Question

The tangent to the parabola y² = 4x at the point where it intersects the circle x² + y² = 5 in the first quadrant, passes through the point:
1. \(\left( { - \frac{1}{3},{\rm{\;}}\frac{4}{3}} \right)\)
2. \(\left( {\frac{1}{4},\frac{3}{4}} \right)\)
3. \(\left( {\frac{3}{4},\frac{7}{4}} \right)\)
4. \(\left( { - \frac{1}{4},\frac{1}{2}} \right)\)

Answer 1

Correct Answer - Option 3 : \(\left( {\frac{3}{4},\frac{7}{4}} \right)\)

A secant of a parabola is a line, or line segment, that joins two distinct points on the parabola. A tangent is a line that touches the parabola at exactly one point.

To find intersection point of x² + y² = 5 and y² = 4x substitute y² = 4x in x² + y² = 5 we get

⇒ x² + 4x – 5 = 0

⇒ x² + 5x – x – 5 = 0

⇒ x(x + 5) – 1(x + 5) = 0

⇒ (x – 1)(x + 5) = 0

∴ x = 1, -5

∴ y² = 4x = 4(1) = 4

⇒ y = 2

Intersection point in 1^st quadrant be (1, 2).
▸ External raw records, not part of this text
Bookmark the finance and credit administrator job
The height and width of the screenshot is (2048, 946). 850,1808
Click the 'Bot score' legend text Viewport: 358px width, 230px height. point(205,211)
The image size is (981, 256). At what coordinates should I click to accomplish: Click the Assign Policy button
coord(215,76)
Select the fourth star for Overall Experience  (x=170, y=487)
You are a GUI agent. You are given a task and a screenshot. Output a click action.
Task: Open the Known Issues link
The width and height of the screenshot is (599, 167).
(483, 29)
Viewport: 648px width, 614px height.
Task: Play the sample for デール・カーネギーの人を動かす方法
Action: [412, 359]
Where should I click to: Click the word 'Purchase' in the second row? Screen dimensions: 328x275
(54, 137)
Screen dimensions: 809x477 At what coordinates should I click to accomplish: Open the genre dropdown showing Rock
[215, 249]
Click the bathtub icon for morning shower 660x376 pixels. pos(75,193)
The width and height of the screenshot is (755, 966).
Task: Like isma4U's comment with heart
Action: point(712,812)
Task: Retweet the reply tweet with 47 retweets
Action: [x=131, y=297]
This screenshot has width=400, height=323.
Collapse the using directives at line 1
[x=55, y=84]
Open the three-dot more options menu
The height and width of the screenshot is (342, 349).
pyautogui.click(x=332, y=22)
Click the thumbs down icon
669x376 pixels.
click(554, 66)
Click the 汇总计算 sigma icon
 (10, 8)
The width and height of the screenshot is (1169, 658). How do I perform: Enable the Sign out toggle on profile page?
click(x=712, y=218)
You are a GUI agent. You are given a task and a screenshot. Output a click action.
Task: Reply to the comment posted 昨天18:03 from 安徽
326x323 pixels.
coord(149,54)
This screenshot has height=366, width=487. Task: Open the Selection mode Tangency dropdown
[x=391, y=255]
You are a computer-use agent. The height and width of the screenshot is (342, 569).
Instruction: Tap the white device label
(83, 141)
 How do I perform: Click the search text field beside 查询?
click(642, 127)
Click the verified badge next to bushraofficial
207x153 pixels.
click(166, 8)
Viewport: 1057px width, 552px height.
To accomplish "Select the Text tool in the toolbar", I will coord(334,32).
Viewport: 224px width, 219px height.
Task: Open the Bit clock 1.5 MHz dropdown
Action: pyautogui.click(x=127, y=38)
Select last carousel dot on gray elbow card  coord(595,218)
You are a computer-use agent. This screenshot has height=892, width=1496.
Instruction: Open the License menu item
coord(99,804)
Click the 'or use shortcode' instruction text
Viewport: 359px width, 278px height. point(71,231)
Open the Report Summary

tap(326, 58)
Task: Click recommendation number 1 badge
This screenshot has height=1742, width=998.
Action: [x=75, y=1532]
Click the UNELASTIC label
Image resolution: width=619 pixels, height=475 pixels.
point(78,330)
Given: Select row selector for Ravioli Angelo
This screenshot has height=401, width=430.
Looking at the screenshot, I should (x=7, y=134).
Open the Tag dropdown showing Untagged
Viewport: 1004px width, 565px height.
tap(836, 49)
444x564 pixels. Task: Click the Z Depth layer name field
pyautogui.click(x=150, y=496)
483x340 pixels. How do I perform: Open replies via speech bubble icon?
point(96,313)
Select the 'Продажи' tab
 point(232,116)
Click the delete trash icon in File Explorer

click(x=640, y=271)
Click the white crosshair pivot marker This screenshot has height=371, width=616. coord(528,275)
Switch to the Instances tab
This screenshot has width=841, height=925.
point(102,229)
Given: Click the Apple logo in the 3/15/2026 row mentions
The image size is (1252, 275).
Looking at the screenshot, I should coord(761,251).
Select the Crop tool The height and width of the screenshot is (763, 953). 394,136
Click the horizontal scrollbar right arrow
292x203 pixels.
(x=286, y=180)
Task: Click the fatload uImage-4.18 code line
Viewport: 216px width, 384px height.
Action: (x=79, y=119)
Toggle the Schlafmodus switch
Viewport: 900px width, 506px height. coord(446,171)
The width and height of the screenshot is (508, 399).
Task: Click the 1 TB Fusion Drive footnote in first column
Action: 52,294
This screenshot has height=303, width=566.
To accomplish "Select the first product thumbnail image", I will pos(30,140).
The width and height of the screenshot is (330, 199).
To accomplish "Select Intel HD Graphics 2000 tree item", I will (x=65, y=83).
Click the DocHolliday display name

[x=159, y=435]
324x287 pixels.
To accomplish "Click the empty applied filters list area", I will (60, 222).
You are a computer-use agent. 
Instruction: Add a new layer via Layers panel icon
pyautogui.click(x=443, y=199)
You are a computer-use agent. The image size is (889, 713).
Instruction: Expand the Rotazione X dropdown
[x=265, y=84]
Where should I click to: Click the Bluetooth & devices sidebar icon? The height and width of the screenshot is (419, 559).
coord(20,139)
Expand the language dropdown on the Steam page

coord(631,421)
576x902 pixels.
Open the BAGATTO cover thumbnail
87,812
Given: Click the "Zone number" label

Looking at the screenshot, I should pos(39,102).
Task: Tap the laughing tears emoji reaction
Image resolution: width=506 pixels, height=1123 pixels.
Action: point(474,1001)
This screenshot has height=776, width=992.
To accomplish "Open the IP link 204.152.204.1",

Now, equation of tangent to y2 = 4x at (1, 2) is

y × 2 = 2(x + 1)

⇒ y = x + 1

⇒ x – y + 1 = 0     ----(1)

By substituting the values given in options in equation (1), we get

Option A, \(\left( { - \frac{1}{3},\;\frac{4}{3}} \right) \Rightarrow - \frac{1}{3} - \frac{4}{3} + 1 = - \frac{5}{3} + 1 \ne 0\) 

Option B, \(\left( {\frac{1}{4},\frac{3}{4}} \right) \Rightarrow \frac{1}{4} - \frac{3}{4} + 1 = - \frac{2}{4} + 1 \ne 0\) 

Option C, \(\left( {\frac{3}{4},\frac{7}{4}} \right) \Rightarrow \frac{3}{4} - \frac{7}{4} + 1 = - \frac{4}{4} + 1 = 0\) 

Option D, \(\left( { - \frac{1}{4},\frac{1}{2}} \right) \Rightarrow - \frac{1}{4} - \frac{1}{2} + 1 = - \frac{3}{4} + 1 \ne 0\) 

Hence, \(\left( {\frac{3}{4},\frac{7}{4}} \right)\) lies on (1)

Thus, option (c) is the correct answer.